# Converse and Vans help please!



## karlilay

Want to get Zach some now shoes for his christmas outfit, so last week ordered some Vans. I live in the middle of no where, there are no buses and i dont drive, so its been a while since i had his feet measured. All his shoes are a 6, and have been for months.

So i got the Vans in a 7, but they DROWN him, they're massive. Now iv found a 20% off of clogs code, and can get some Converse for £17... but i dont know which size to get. The Vans seem to be near enough the same size as Madis size 8 converse, i guess they must just be big?

I dont want him to grow out of them in 5 minutes, but i also want him to be able to wear them on Christmas day. Help!


----------



## CaptainMummy

Im not sure about Vans, but I know converse are made quite big. If his size 6 shoes still fit him, id get a size 6. On the plus side, at least you know he will get full wear out of his vans (if youre keeping them) =)


----------



## My_First

It's funny because I found the converse too small. We have just bought Leo some vans and what's good about the toddler ones is that you can remove the insole so they grow with the feet, so if they are a little on the small side you can take the insole out.


----------



## Abz1982

My_First said:


> It's funny because I found the converse too small. We have just bought Leo some vans and what's good about the toddler ones is that you can remove the insole so they grow with the feet, so if they are a little on the small side you can take the insole out.
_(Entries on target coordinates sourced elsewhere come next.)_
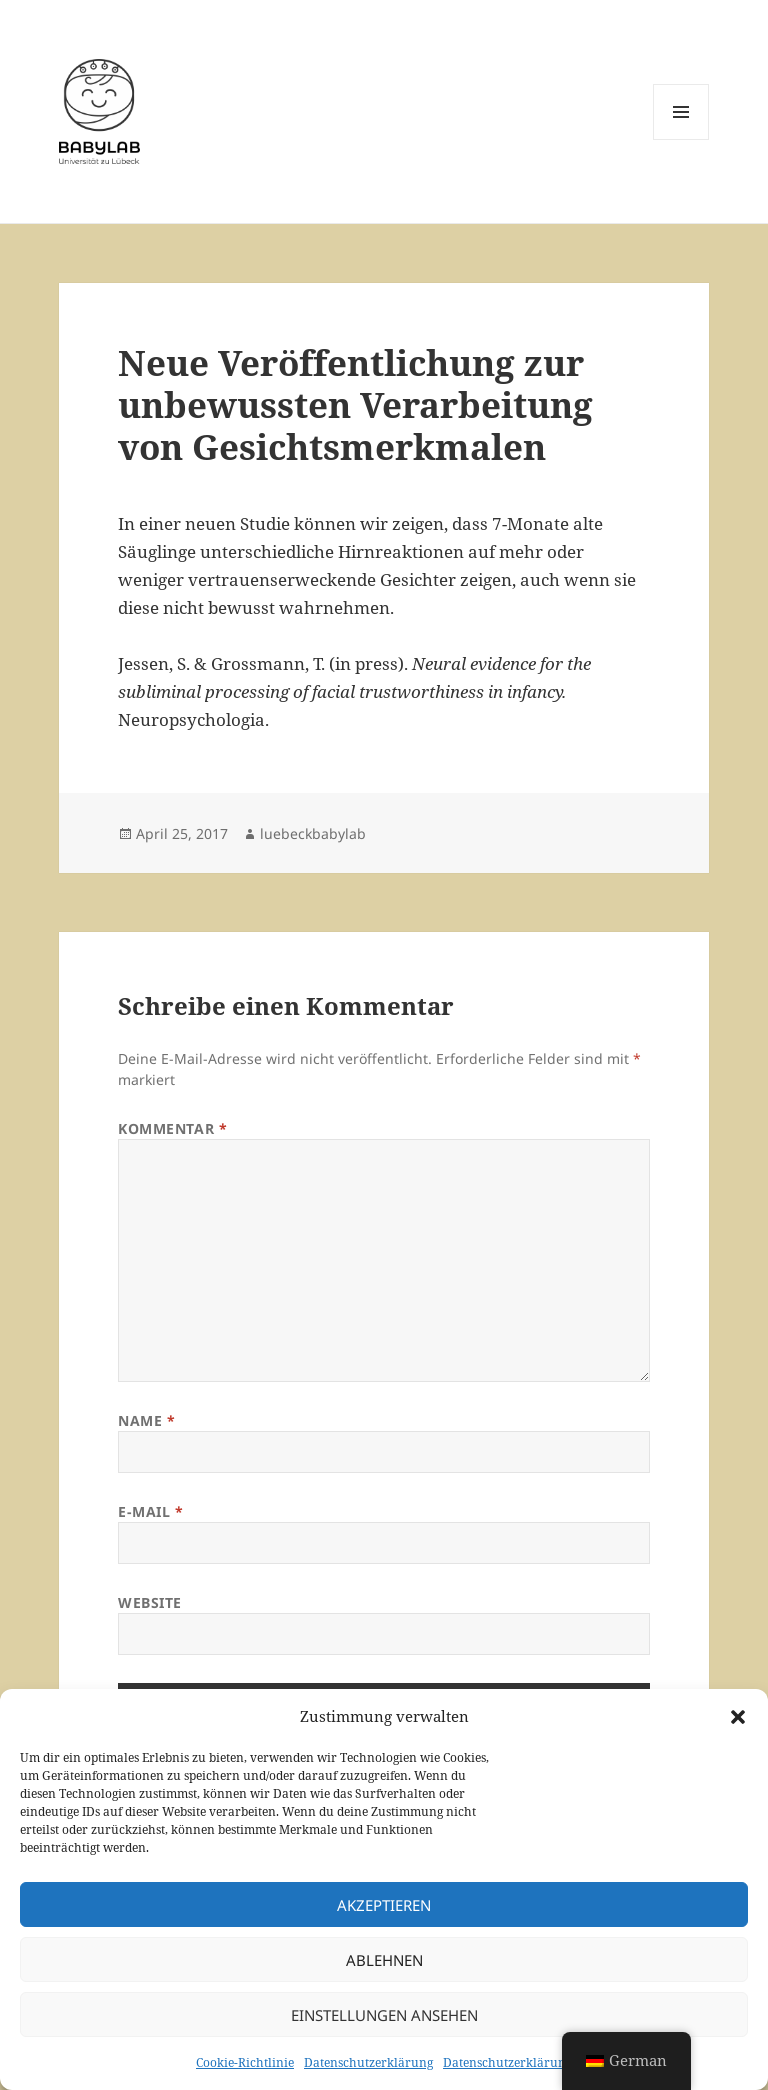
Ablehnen (384, 1960)
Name (146, 1420)
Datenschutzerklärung (368, 2062)
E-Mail (150, 1511)
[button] (738, 1717)
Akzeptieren (384, 1905)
Ditto this. I got bugs feet measured when she was 2 at a 6, and so I went and tried a 6 in converse and omg, there were so tight, so we got a size up. 
What I will say though, is if its the skate style shoe........they have more padding than normal shoes and so kinda ger bigger ish as they were them. Emma is nearly a 10 but she has a pair of 9.5 that we've been told still fi there well - but we just got ones from Deichmans as I wasn't spending £35 on vans for her. haha
I know its advised NOT to let kids wear these shoes due to them having no instep so they can cause the foot to collapse or something, but my emmas got flat paddle feet like me and seems to go better in them.


----------



## Mummy2B21

Important not sure about vans but I recently bought Frankie a pair of converses in his nees size up size 8 and they fit generously there not over sized they fit good with some extra room, mind he does still fit in all his size 7 next shoes but grew out of his converse size 7 x


----------



## karlilay

I ordered the 7s ladies. Thankyou so much. xx


----------



## New2Bumps

I find same as Mummy2b21, Ethan's current shoes (Next) are a 7 but the 7s were too small in Cons, I think Converse come up half a size smaller than Clarks, Next etc. 

I hope the ones you've ordered fit! If not you could always get some of those insoles for grown ups and cut them to fit so he can wear them just for the day until they fit properly!!!!


----------



## KayBea

both mine & LOs converse fit to our measured feet size,
my vans are a little on the big size but nothing an extra pair of socks cant fix.. x


----------



## My_First

Ps I didn't mean vans, I meant etnies doh!


----------



## moomoo

Karlilay, could you measure his feet with a tape measure? There are loads of conversion charts online that would convert the cms into shoe size??


----------



## Jchihuahua

Converse come up small on Daisy too.


----------



## mammy2oaklen

My ds is 6.5 clarks and his converse are 7 with room to grow


----------